▶ EXERCISE OBJECTIVE: Continue the passage below about Egypt's looming economic crisis, picking up after its last sentence.

▶ SOURCE PASSAGE:
=== Begin Enclosure ===

Ever since the Arab Spring the Egyptian economy has been on shaky footing. However, it seems that things may now be coming to a head and a true economic crisis may be imminent.
GDP was growing at roughly 7% before the 2008 financial crisis and Egypt saw only a small drop in total output between 2008 and 2010. Yet, growth has plummeted since the revolution and is hovering at closer to 2% now. Tourism, which previously accounted for 12% of the Egyptian economy, has vanished and continued strikes, protests, and unrest disrupt basic economic activity.
More concerning than these fiscal issues is the monetary crisis currently bearing down on the nation. The currency has slipped 10% since December, which has contributed to rising inflation and a further disincentive for capital inflows. Most concerning of all is the rapidly diminishing hard currency reserves of the Egyptian government. Foreign reserves now cover only three months worth of imports and have fallen to about a third of their pre-revolution levels.
Egypt is eligible for a $4.8 billion loan from the IMF if President Morsi can present a plausible plan for economic restructuring, including important reductions in subsidies for food and fuel. With a budget deficit of 12% of GDP and $20 billion being spent on subsidies, these changes make sound economic sense. More importantly, an IMF loan would act as a signal for other investors that Egypt is credit worthy. The Economist estimates an IMF agreement could unlock an additional $15 billion in loans and aid from other sources. Unfortunately, the politics of the situation make it unlikely that a deal can be reached without significant domestic unrest.

=== End Enclosure ===

(Saved entries)

=== Begin Enclosure ===

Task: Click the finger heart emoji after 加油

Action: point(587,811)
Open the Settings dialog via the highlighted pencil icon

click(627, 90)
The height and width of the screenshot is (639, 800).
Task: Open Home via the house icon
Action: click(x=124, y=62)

=== End Enclosure ===

▶ RESPONSE:
Rising food prices was one the principal sparks to the Arab Spring. In countries like Egypt, prices for many food staples had doubled over the course of the last decade. A moribund economy and difficulty feeding one’s family is a combustible combination. President Morsi already faces daily protests and will certainly be loath to take any action that raises food prices. The other area of the Egyptian economy that is heavily subsidized is diesel fuel. Unfortunately, much of this fuel is used in the farming industry and a rise in fuel prices would have an indirect effect on food prices, pushing them higher or forcing farmers out of business. Indeed, there are already signs that the Egyptian government is having trouble covering the cost of fuel subsidies and The New York Times reports that lines have formed at some petrol stations, stretching more than a mile.
Further complicating the mess, Egypt’s parliament has been dissolved and power rests almost exclusively in the hands of Mr. Morsi. In theory this should make it easier for him to push through reforms, yet it also means that Egyptians will have only one person to blame if their livelihoods are damaged. In a coalition or unity government, blame could be spread across the parties, but in this case voters will almost certainly hold the Muslim Brotherhood accountable. Given looming elections in the fall, this reality will likely be anathema to Mr. Morsi.
Ultimately, Egypt should reach an agreement with the IMF. The United States and European powers will be loath to see Egypt plunged into further turmoil and could use their considerable influence at the IMF to ease the terms of Egypt’s loan. However, the politics of the situation are so toxic that any deal will still produce unrest and may come only after the situation in Egypt has truly deteriorated to unacceptable levels.